(Beginning of Records to process)
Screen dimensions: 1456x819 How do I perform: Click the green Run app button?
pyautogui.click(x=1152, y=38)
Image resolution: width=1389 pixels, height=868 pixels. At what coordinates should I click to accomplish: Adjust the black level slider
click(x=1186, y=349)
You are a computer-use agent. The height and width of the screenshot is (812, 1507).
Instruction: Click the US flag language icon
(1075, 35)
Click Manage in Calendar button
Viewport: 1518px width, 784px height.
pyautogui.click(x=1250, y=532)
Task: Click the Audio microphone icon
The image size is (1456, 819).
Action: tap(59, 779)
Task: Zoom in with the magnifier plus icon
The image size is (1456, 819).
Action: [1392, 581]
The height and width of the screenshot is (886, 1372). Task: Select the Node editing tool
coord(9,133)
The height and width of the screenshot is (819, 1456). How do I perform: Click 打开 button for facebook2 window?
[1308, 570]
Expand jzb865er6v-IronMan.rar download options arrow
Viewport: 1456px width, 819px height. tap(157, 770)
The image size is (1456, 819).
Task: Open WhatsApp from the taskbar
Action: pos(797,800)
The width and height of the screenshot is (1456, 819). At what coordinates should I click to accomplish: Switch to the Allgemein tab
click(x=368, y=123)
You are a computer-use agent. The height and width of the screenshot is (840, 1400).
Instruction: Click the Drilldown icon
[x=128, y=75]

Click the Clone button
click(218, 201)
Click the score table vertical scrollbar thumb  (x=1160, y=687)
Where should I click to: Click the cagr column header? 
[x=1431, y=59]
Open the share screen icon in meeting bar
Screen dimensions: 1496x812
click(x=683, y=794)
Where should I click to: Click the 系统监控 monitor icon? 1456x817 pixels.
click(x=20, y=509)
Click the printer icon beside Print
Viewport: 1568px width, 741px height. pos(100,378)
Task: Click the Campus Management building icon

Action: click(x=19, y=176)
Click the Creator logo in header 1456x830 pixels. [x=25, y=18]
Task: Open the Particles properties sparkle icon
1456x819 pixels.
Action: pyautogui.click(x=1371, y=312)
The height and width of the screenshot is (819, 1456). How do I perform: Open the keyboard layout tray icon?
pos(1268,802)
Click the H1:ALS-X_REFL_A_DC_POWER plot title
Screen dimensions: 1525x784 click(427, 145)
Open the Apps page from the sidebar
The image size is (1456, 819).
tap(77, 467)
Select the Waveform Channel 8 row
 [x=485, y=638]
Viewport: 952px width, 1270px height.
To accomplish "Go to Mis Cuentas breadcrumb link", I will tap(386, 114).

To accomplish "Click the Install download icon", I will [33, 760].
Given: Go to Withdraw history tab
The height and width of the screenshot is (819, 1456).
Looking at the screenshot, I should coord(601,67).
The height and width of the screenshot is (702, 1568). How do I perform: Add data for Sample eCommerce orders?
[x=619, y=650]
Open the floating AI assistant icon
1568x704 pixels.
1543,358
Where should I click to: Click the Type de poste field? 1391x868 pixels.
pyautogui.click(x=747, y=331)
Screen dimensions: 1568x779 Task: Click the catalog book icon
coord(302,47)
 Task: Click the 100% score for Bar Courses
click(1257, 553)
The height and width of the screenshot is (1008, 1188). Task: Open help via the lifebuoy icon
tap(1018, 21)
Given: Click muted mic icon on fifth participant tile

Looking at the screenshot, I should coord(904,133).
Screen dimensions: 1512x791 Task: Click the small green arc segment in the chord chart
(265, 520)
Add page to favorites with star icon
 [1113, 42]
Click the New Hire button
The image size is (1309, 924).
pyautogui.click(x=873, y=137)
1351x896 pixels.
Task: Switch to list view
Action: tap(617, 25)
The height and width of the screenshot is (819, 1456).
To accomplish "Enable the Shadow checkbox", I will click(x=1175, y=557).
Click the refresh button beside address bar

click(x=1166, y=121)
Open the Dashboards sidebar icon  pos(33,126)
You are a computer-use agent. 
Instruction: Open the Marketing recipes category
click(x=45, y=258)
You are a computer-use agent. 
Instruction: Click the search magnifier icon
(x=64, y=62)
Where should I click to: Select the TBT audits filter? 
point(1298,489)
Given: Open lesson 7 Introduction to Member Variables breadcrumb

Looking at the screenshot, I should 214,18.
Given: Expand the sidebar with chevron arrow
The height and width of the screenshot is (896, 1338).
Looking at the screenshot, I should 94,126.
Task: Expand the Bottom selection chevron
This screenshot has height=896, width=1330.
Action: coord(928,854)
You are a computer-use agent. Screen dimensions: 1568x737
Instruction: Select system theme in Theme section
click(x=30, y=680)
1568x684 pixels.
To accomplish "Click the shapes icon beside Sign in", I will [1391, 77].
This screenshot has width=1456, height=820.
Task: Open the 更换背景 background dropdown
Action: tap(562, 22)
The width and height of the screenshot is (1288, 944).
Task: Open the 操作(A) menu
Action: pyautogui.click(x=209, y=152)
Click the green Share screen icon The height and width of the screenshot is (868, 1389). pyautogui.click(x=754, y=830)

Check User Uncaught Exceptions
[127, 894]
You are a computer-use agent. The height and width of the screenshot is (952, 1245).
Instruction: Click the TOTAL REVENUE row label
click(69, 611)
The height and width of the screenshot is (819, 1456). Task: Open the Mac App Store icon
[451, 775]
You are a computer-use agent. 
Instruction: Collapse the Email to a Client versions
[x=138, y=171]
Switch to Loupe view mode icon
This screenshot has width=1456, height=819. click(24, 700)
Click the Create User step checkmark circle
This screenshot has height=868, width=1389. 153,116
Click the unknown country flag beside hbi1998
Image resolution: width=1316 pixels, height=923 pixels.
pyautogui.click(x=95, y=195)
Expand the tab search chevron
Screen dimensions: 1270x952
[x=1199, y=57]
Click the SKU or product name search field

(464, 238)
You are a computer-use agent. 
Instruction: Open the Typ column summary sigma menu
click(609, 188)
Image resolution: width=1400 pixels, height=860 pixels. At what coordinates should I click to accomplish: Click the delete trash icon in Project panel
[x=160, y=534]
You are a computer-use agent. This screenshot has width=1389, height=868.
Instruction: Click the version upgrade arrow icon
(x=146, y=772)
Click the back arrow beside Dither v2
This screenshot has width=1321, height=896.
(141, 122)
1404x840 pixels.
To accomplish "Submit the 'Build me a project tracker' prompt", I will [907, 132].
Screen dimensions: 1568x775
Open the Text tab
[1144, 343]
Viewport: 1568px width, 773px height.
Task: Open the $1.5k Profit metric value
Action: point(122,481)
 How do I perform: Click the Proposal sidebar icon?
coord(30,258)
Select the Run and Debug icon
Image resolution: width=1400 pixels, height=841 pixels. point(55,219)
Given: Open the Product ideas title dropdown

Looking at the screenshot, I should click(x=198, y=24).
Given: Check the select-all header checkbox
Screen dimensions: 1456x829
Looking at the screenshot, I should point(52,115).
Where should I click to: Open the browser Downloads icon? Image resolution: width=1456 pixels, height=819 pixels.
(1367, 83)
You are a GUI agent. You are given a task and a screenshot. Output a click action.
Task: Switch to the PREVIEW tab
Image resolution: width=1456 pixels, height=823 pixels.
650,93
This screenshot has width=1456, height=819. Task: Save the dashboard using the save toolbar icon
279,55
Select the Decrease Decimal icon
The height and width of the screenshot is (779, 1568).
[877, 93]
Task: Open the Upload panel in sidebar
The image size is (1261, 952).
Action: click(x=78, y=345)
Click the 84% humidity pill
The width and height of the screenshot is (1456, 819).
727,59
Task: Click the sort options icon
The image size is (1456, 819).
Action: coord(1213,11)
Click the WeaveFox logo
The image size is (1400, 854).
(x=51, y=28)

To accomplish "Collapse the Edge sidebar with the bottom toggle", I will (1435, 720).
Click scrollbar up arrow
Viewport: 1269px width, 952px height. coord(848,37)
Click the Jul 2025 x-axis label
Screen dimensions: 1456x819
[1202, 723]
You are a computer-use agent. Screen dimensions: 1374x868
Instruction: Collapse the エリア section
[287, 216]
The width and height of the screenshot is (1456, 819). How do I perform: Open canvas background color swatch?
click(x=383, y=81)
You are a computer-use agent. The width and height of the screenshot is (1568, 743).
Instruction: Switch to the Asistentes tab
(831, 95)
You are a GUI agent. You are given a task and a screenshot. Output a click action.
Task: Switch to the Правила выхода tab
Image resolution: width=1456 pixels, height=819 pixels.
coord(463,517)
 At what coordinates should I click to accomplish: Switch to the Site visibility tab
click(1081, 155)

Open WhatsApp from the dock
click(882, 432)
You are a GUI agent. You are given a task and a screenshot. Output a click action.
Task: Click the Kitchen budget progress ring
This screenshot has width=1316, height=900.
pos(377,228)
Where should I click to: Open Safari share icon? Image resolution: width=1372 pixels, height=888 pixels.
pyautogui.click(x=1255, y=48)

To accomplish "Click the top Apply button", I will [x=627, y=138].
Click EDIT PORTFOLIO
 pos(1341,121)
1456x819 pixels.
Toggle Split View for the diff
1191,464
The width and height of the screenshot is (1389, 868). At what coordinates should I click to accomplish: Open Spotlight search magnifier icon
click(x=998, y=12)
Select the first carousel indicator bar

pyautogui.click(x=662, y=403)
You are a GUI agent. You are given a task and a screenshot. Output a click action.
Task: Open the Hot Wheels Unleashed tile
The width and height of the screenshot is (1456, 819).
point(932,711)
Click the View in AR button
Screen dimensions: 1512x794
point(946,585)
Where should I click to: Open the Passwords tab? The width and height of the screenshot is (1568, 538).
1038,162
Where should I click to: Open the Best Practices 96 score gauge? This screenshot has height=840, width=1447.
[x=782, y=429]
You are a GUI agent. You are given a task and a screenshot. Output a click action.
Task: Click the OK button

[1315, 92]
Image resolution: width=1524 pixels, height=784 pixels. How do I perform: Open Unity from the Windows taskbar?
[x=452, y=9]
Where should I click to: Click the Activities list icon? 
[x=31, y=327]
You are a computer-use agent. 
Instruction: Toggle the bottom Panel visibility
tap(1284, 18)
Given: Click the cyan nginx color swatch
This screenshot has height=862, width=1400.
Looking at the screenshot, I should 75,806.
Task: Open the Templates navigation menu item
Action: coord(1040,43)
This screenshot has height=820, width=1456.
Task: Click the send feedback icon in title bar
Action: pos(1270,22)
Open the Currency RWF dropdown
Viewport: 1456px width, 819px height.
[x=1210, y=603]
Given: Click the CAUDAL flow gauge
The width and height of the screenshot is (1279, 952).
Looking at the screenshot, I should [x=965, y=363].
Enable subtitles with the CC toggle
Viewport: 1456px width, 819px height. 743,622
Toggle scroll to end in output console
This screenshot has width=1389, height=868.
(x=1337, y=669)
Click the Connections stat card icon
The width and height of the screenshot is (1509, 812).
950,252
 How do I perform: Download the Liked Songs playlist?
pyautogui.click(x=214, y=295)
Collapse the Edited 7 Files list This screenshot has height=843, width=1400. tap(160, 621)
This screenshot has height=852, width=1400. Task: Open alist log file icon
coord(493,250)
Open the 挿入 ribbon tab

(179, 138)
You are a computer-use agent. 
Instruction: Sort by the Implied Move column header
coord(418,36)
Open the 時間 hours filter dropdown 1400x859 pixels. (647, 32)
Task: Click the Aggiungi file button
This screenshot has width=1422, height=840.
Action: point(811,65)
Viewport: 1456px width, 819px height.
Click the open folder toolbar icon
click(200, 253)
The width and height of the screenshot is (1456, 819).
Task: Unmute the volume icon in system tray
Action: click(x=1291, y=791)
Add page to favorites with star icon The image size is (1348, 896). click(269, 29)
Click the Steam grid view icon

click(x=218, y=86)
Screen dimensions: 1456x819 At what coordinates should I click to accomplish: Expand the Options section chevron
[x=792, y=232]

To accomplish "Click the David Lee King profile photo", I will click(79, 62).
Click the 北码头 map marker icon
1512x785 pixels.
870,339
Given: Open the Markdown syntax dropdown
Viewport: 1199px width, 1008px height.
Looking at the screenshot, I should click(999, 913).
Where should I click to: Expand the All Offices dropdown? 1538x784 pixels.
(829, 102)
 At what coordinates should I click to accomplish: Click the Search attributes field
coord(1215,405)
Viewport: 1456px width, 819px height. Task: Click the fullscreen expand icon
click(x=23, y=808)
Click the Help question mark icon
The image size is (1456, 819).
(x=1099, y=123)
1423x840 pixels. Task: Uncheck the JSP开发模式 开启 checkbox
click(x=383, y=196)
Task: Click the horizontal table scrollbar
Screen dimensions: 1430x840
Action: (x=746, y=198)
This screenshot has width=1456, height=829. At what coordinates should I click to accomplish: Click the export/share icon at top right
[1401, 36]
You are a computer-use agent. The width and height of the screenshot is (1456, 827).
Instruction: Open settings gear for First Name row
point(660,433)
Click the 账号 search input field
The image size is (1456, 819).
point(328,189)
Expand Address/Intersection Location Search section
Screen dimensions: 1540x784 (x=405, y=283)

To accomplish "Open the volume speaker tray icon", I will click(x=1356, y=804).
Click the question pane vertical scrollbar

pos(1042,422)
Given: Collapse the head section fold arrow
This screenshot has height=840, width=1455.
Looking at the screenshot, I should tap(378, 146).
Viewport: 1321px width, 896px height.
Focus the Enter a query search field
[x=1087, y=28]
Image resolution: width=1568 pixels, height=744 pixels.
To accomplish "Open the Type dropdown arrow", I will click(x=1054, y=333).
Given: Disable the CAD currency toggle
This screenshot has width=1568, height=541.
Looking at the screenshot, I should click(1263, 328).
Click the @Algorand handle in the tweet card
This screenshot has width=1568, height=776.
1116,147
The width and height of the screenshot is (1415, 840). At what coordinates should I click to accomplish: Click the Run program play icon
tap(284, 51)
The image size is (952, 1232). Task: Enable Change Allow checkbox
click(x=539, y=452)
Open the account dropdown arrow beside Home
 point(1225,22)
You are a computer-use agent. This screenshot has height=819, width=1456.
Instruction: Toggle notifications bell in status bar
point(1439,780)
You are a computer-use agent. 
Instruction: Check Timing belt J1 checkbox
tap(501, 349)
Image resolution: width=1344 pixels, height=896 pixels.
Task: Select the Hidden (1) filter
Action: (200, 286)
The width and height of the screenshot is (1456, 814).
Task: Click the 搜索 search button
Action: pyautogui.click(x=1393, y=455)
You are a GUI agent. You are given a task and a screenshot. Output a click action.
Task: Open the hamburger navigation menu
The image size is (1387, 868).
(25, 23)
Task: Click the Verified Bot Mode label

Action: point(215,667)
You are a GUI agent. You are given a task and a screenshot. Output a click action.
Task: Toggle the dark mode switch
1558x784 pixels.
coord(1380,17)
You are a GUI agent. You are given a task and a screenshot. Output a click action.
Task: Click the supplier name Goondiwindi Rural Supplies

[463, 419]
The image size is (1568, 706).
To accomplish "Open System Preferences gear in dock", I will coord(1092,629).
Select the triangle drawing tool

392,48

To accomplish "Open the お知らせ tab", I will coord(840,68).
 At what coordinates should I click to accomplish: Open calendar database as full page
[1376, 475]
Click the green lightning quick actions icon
(End of Records to process)
### Exercise description
Reproduce only the lines above, starting at the line with "Instruction: Click the version" and ending at the line with "Task: Open the Upload panel in sidebar", exactly as written.

### Response below
Instruction: Click the version upgrade arrow icon
(x=146, y=772)
Click the back arrow beside Dither v2
This screenshot has width=1321, height=896.
(141, 122)
1404x840 pixels.
To accomplish "Submit the 'Build me a project tracker' prompt", I will [907, 132].
Screen dimensions: 1568x775
Open the Text tab
[1144, 343]
Viewport: 1568px width, 773px height.
Task: Open the $1.5k Profit metric value
Action: point(122,481)
 How do I perform: Click the Proposal sidebar icon?
coord(30,258)
Select the Run and Debug icon
Image resolution: width=1400 pixels, height=841 pixels. point(55,219)
Given: Open the Product ideas title dropdown

Looking at the screenshot, I should click(x=198, y=24).
Given: Check the select-all header checkbox
Screen dimensions: 1456x829
Looking at the screenshot, I should point(52,115).
Where should I click to: Open the browser Downloads icon? Image resolution: width=1456 pixels, height=819 pixels.
(1367, 83)
You are a GUI agent. You are given a task and a screenshot. Output a click action.
Task: Switch to the PREVIEW tab
Image resolution: width=1456 pixels, height=823 pixels.
650,93
This screenshot has width=1456, height=819. Task: Save the dashboard using the save toolbar icon
279,55
Select the Decrease Decimal icon
The height and width of the screenshot is (779, 1568).
[877, 93]
Task: Open the Upload panel in sidebar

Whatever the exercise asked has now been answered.